◆ **WHAT TO DO**: Turn the records into a numbered list, leaving out any blank lines. Begin with the first line of the records and stop after the line containing "Action: point(542,85)".

Element and text position data
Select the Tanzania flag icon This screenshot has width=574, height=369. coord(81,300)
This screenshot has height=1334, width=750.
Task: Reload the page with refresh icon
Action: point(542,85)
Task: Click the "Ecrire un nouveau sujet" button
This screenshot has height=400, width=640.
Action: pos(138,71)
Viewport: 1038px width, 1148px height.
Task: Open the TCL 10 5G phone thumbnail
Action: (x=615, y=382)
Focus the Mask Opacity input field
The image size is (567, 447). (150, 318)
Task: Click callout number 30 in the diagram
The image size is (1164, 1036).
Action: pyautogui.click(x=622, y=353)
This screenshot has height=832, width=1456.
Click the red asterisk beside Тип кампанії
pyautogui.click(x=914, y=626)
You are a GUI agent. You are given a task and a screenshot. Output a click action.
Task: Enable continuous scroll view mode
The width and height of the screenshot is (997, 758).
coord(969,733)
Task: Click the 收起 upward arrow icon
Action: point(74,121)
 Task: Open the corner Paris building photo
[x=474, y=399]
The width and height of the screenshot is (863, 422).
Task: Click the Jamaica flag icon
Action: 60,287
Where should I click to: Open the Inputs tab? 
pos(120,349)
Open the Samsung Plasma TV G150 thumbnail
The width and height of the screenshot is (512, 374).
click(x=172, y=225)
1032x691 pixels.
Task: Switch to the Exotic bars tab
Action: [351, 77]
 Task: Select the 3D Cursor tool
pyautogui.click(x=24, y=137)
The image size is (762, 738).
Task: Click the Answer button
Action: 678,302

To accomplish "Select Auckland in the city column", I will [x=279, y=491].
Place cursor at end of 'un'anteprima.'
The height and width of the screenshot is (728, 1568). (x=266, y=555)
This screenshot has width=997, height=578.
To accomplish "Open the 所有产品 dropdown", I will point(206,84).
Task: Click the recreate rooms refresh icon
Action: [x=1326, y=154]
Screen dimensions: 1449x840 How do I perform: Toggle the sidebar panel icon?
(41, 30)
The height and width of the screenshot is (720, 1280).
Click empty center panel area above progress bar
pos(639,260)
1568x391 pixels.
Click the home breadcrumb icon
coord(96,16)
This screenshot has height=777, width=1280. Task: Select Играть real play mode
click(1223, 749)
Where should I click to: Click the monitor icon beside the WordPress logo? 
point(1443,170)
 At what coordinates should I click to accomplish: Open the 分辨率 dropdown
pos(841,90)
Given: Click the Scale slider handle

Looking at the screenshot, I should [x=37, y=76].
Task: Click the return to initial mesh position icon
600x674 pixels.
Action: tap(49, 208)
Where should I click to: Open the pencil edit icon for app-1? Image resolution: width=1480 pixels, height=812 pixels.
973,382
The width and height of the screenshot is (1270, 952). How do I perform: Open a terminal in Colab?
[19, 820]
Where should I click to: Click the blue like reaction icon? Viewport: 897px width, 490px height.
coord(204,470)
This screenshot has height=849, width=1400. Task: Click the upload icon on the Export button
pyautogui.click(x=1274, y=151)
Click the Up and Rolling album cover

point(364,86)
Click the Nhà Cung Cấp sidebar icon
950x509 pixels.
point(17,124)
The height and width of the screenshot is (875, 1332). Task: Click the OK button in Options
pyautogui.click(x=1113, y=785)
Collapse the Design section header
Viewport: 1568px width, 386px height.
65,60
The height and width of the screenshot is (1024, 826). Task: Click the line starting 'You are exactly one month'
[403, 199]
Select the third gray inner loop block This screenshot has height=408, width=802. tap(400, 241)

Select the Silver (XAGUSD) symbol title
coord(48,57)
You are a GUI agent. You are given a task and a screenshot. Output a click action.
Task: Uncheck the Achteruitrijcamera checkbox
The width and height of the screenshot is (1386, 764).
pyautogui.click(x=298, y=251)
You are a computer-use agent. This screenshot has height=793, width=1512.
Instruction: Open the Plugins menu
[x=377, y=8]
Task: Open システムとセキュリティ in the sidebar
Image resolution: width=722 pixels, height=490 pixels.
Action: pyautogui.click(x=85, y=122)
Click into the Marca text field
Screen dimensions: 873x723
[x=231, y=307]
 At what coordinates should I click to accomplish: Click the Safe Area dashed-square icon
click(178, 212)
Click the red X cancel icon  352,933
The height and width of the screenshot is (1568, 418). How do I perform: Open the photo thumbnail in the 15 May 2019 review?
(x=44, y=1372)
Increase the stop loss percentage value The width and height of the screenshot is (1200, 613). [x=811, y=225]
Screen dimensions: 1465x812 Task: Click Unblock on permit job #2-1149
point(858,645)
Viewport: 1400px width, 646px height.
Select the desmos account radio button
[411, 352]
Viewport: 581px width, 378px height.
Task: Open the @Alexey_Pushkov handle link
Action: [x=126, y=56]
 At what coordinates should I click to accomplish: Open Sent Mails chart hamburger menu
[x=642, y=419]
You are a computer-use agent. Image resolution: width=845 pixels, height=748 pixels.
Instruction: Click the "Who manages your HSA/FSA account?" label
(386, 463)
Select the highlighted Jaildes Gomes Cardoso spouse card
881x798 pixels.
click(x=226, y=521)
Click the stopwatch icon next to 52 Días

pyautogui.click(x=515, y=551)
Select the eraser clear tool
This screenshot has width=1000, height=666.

◆ **RESULT BELOW**:
1. Select the Tanzania flag icon This screenshot has width=574, height=369. coord(81,300)
2. This screenshot has height=1334, width=750.
3. Task: Reload the page with refresh icon
4. Action: point(542,85)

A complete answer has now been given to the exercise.